Ketika seorang ibu melahirkan bayi, sang bayi tidak mengetahui apapun. Ia lemah, tidak berdaya, bahkan sangat rawan dari bahaya. Namun, karena Allah memberikan sifat rahman dan rahim-Nya, anak manusia itu bisa tumbuh dalam pengawasan-Nya. Seiring berjalannya waktu, manusia tahu bahwa dirinya memiliki rasio. Tetapi, mengapa semakin kuat rasio manusia bekerja, manusia semakin lemah iman kepada-Nya.

Manusia menjadi sangat percaya kepada rasio. Akibatnya mereka melihat hukum kausalitas dalam dunia ini bersifat mutlak. Padahal, kausalitas hanyalah bagian dari satu ketetapan Tuhan yang begitu banyak dan luas.

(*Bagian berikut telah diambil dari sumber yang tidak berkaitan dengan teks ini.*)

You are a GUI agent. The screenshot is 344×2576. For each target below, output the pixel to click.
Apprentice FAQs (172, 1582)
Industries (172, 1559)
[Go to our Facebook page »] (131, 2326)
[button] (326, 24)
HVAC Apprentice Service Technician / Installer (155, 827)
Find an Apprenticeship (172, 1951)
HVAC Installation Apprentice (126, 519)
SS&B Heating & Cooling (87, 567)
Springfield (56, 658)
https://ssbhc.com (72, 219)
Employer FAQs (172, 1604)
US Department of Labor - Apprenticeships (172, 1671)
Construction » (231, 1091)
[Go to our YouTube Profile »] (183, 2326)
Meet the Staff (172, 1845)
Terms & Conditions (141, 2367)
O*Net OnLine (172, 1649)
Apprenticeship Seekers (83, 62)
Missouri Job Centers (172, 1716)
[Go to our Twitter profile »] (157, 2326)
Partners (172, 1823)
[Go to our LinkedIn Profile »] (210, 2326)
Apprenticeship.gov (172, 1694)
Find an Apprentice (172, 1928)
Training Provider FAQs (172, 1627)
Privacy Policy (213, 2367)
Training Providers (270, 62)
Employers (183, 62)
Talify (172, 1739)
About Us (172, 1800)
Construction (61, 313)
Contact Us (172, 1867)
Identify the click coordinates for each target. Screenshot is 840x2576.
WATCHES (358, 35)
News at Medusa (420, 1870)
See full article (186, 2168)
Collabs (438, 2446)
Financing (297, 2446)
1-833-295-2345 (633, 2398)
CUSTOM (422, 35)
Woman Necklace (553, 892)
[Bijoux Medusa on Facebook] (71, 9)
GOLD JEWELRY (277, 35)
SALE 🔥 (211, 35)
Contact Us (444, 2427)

Sebagai contoh, orang modern berpikir bahwa uang adalah sumber kebahagiaan. Siapa yang banyak memiliki uang, ia akan semakin bahagia. Tetapi faktanya tidak demikian.

Baca Juga: Dakwah Sesuai Perkembangan Digital

Hal ini karena dalam hukum kehidupan dunia, seseorang memegang uang bukan sebatas tentang ia memperoleh berapa. Tetapi bagaimana cara ia memperolehnya.

Ketika cara mendapatkan uang itu dengan menghalalkan yang haram, melegalkan yang ilegal. Atau membenarkan kejahatan, maka cepat atau lambat, pemilik uang yang seperti itu, betapapun banyak sekali uangnya, ia akan terkena hukuman, cepat atau lambat.

Jadi, manusia yang terlalu percaya kepada kerja rasio, lalu mengabaikan aspek ruhani, jiwa, dan batin, akhirnya akan tenggelam dalam penyesalan karena menuhankan rasio, yang benar-benar, sangat terbatas.

Berpikir Kontemplatif

Manusia memang Allah berikan anugerah akal untuk berpikir. Dan, satu tingkatan berpikir yang manusia sangat membutuhkan ialah berpikir kontemplatif.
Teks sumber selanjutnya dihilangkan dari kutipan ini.